» **Entries supplied**:
((
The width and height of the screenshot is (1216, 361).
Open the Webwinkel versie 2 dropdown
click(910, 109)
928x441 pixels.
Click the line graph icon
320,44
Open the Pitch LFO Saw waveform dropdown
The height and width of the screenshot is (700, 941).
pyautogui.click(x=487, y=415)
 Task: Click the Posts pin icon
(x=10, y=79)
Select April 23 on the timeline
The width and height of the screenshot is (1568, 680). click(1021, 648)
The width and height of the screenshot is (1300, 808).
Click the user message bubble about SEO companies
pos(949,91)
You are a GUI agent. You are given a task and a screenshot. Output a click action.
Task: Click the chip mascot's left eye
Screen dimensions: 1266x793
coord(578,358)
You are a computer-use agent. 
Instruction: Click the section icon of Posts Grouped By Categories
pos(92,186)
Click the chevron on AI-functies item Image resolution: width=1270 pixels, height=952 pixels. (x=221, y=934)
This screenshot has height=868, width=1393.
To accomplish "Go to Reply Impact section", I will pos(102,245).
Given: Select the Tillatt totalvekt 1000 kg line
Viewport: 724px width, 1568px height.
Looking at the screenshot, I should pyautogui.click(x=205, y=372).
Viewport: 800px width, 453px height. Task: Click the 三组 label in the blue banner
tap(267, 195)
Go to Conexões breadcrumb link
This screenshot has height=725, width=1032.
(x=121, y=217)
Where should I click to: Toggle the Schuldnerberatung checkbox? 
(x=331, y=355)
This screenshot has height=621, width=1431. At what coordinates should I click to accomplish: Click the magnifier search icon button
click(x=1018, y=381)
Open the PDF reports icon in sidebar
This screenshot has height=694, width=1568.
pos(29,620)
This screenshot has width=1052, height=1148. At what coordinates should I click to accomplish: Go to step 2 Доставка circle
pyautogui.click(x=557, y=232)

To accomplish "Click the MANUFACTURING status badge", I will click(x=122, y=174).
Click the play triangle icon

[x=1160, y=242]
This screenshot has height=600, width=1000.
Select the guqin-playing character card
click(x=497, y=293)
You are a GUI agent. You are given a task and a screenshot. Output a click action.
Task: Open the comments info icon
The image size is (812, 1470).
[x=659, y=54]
))
» **What you should do**: Up to and including the line that contains "Given: Select the", output the records above exactly, beginning with their first line.

» **Written solution**:
The width and height of the screenshot is (1216, 361).
Open the Webwinkel versie 2 dropdown
click(910, 109)
928x441 pixels.
Click the line graph icon
320,44
Open the Pitch LFO Saw waveform dropdown
The height and width of the screenshot is (700, 941).
pyautogui.click(x=487, y=415)
 Task: Click the Posts pin icon
(x=10, y=79)
Select April 23 on the timeline
The width and height of the screenshot is (1568, 680). click(1021, 648)
The width and height of the screenshot is (1300, 808).
Click the user message bubble about SEO companies
pos(949,91)
You are a GUI agent. You are given a task and a screenshot. Output a click action.
Task: Click the chip mascot's left eye
Screen dimensions: 1266x793
coord(578,358)
You are a computer-use agent. 
Instruction: Click the section icon of Posts Grouped By Categories
pos(92,186)
Click the chevron on AI-functies item Image resolution: width=1270 pixels, height=952 pixels. (x=221, y=934)
This screenshot has height=868, width=1393.
To accomplish "Go to Reply Impact section", I will pos(102,245).
Given: Select the Tillatt totalvekt 1000 kg line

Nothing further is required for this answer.